It wasn’t so long ago there was a late clamour for Turnbull, plus the likes of Billy Gilmour and Nathan Patterson, to be included in Clarke’s Euro 2020 squad. But with just six starts from 28 Premiership matches this season, there’s barely been a word said about his current non-involvement with the national team.

Forging a path into Celtic’s midfield is a daunting task. Postecoglou can choose only three from Callum McGregor, Aaron Mooy, Reo Hatate, Tomoki Iwata, Matt O’Riley, James McCarthy and Turnbull himself. With McGregor ever-present in the number six role, it is – more realistically – only two positions up for grabs.

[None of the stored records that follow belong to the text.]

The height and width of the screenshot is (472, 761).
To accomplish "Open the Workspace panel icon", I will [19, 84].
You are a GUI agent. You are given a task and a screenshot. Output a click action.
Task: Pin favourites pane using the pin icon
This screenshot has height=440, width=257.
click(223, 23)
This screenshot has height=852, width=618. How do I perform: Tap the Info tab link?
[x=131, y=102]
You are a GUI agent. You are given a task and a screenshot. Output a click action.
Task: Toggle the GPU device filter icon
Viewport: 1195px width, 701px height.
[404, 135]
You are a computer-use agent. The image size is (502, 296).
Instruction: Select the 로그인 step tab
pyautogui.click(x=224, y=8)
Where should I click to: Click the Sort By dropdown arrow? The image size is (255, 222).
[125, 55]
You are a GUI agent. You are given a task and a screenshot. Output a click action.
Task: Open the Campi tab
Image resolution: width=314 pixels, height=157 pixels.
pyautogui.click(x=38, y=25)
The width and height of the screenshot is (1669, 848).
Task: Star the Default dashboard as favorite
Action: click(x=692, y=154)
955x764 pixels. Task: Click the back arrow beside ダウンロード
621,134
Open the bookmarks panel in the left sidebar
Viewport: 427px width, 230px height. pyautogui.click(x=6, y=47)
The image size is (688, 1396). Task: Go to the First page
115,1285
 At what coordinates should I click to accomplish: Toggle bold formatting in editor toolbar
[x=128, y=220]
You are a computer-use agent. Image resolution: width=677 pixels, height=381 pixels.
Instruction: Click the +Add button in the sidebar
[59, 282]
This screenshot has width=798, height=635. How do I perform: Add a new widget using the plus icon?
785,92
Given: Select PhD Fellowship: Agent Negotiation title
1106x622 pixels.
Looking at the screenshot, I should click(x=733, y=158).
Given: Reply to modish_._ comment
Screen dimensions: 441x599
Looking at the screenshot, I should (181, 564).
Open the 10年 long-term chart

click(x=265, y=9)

There’s a strong case for Hatate currently being the best player in the country, while the emergence of Mooy has made earning starts even more difficult for Turnbull, emphasised by the fact the Aussie has even kept O’Riley out of the side of late. It is, of course, a huge plus for Celtic to have these options, but there inevitably comes a time when players will crave regular involvement above all else. Turnbull is still only 23 and, therefore, less likely than, say, 31-year-old Forrest in being truly content with a bit-part role.

The former Motherwell youth was one of the few bright sparks of the ill-fated 2020/21 campaign, and has perhaps been an unfortunate victim of Celtic’s rapid progress since then. Anthony Ralston is another who has slipped somewhat into the background after that incredible renaissance in his Celtic career.

The right-back was a more than capable deputy when Josip Juranovic left for the World Cup at the tail-end of last year, but a back injury has limited his involvement of late, as has the arrival of Alistair Johnston. The Canadian already seems out on his own as Postecoglou’s preferred option following a highly impressive start to life in Glasgow.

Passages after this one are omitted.